» **REQUIREMENTS**:
Arrange the lines of the entries below as a numbered list, leaving out blank lines and any pictures.

» **RECORDS FOR THE TASK**:
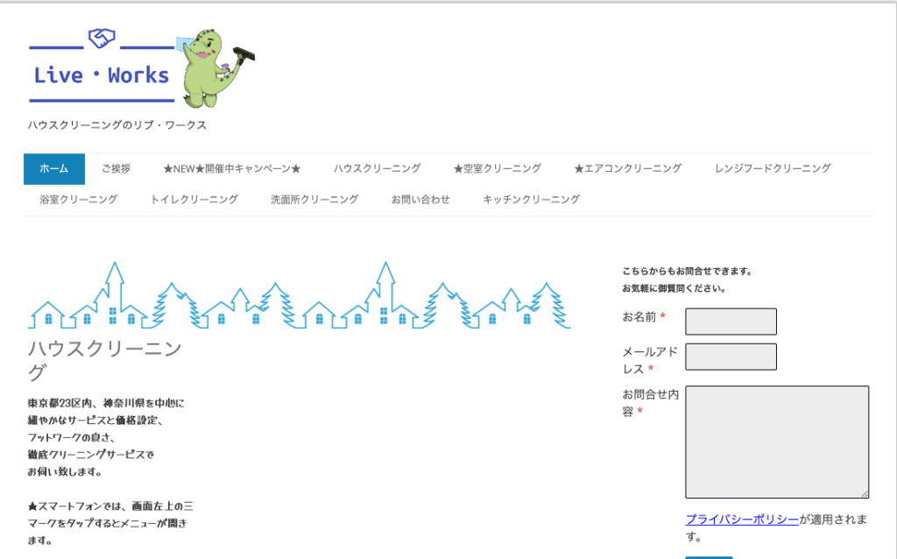The width and height of the screenshot is (897, 559).
Task: Navigate to the ハウスクリーニング menu item
Action: click(x=377, y=168)
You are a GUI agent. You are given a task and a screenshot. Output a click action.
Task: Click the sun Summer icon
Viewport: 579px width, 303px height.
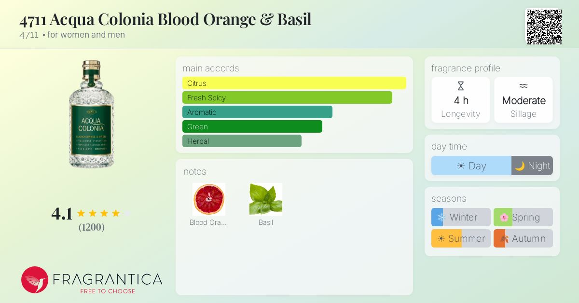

» **CORRECT ANSWER**:
1. The width and height of the screenshot is (897, 559).
2. Task: Navigate to the ハウスクリーニング menu item
3. Action: click(x=377, y=168)
4. You are a GUI agent. You are given a task and a screenshot. Output a click action.
5. Task: Click the sun Summer icon
6. Viewport: 579px width, 303px height.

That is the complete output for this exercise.